--- Passage for review ---
--*--
The anterior cruciate ligament (ACL) is one of the most important ligaments in the knee, providing support for our knee joints. However, it’s also one of the most sensitive, and when people suffer knee injuries, they often confront with a torn ACL.
When the ACL gets torn, the suffering person will feel an intense leg pain and the knee will start swelling. This kind of injury is serious and will prevent the patient from performing any demanding activities for several months.
Usually, ACL reconstruction surgery is the fastest treatment for this condition and it can bring the patient to its pre-injury state in six to nine months.
The diagnosis of a torn ACL is not complicated and it can be made in just a few minutes by an orthopedist. The specialist will examine the patient’s knee, looking for any deformities, bruises or swelling, proceeding to notice evidence of knee joint fluid or tenderness. Because there are four ligaments in the knee, the specialist will investigate each one to find the source of the problem.
Surgical Repair of a Torn ACL
Surgical repair is the most advisable treatment for a person who has an active lifestyle. ACL reconstruction surgery is not an urgent procedure; it can be postponed by a couple of days, weeks or even months if the surrounding muscles are affected. The procedure differs from subject to subject but most of the times the specialist will replace the torn ACL with a graft or an autograft, taken from the patient’s body.
--*--
--- Brief 1 ---
From the passage on ACL injuries, extract the text between "The anterior cruciate" and "a torn ACL.", inclusive.
--- Brief 2 ---
According to the passage on ACL injuries, how many ligaments are in the knee?
--- Brief 3 ---
Proceed with the passage on ACL injuries, picking up after its final sentence.

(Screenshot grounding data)
--*--
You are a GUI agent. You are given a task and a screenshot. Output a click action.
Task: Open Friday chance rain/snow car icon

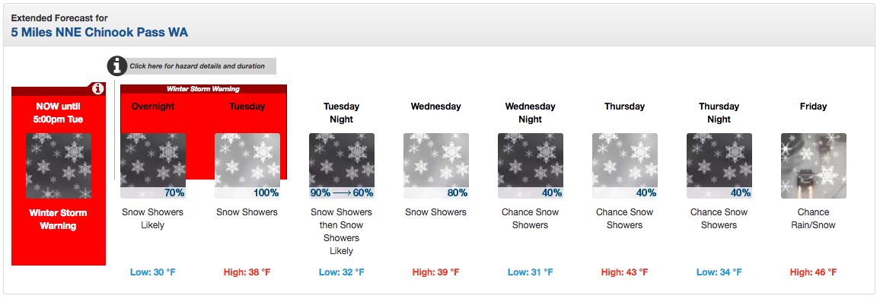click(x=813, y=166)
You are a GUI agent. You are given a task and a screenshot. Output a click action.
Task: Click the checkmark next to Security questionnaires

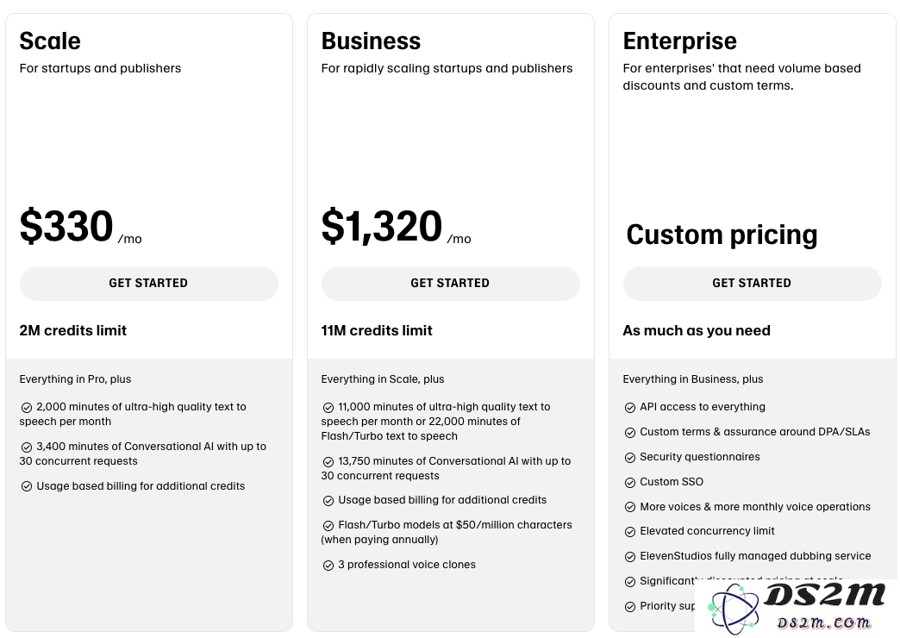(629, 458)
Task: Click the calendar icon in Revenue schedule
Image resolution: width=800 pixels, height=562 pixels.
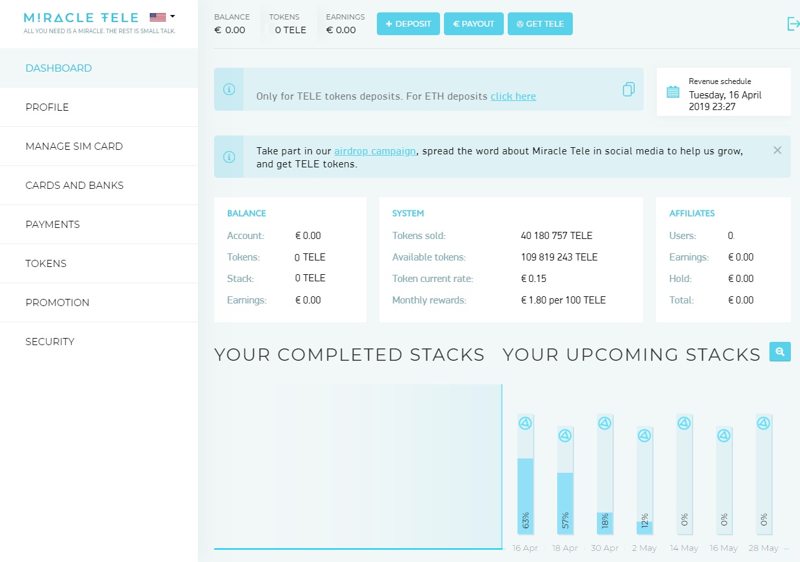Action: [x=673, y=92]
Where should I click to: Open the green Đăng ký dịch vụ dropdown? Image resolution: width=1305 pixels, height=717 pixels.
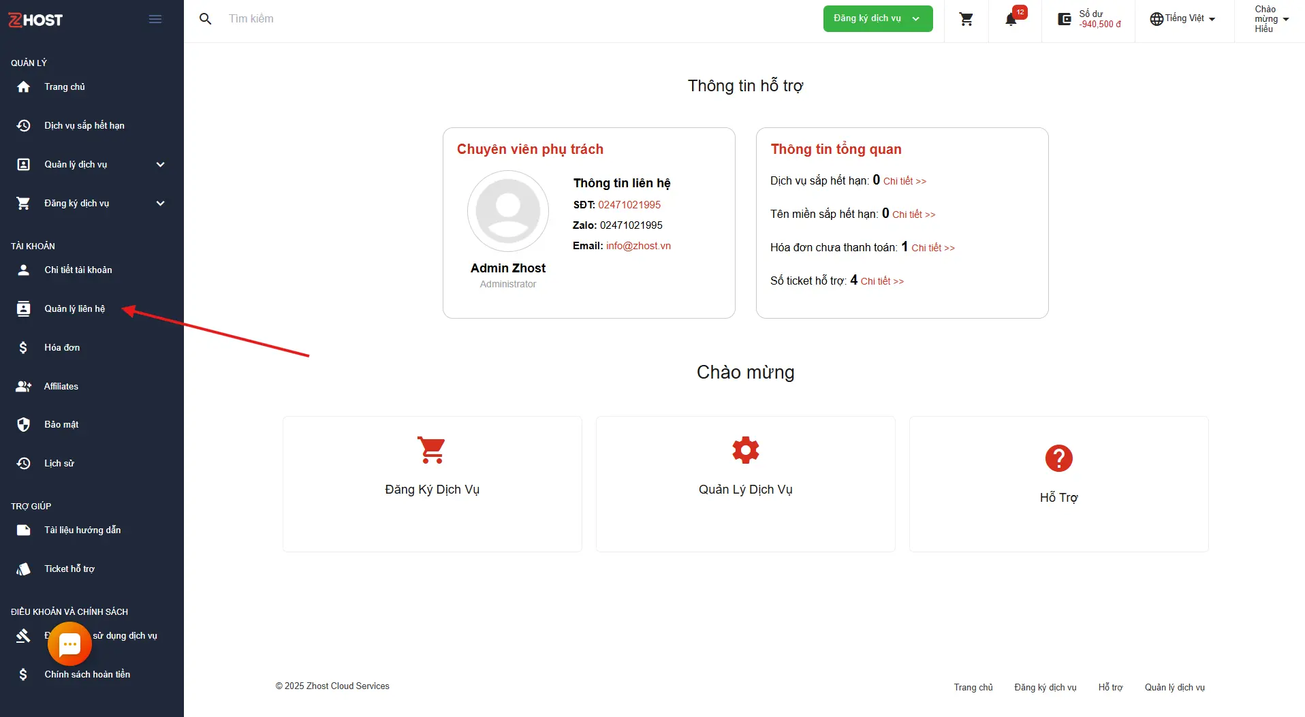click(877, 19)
--*--
--- Final answer 1 ---
The anterior cruciate ligament (ACL) is one of the most important ligaments in the knee, providing support for our knee joints. However, it’s also one of the most sensitive, and when people suffer knee injuries, they often confront with a torn ACL.

--- Final answer 2 ---
Four.

--- Final answer 3 ---
Medication For Recovery
After the surgery, the recovery process will be accompanied by swelling and medium pain. The prescribed medication will not speed up the recovery process but will help a lot against pain and swelling. The most recommended treatment consists of anti-inflammatory medication (ibuprofen).
If the pain intensifies, the patient can receive a prescription for narcotics, such as codeine or oxycodone. The treatment will be administered only when the pain is too intense or for a few days after the ACL reconstruction surgery.
Recovery Time From a Torn ACL
The recovery time from a torn ACL can vary from six to nine months — depending on the subject, the intensity of the injury, and the post-operative activities performed by the patient.
To benefit from a faster recovery time, the patient needs to perform some soft physical activities like walking, jogging for short distances or stretching. However, the activities shouldn’t be too aggressive because the patient would risk damaging the repair and breaking the ligament. The specialists recommend half an hour of mild activities per day, for at least two months after the surgery.
What Is the Chance of Total Recovery From a Torn ACL?
Thankfully, the modern surgeries are more precise than ever; between 82 and 95% of the patients fully recover in six to nine months after the intervention. Only 8% of the patients develop graft instability or graft failure, but they can repeat the procedure hoping for a better outcome.
People who don’t have surgery are 50% likely to present some knee instability for the rest of their lives, but this won’t interfere with their daily routine if they don’t perform demanding activities.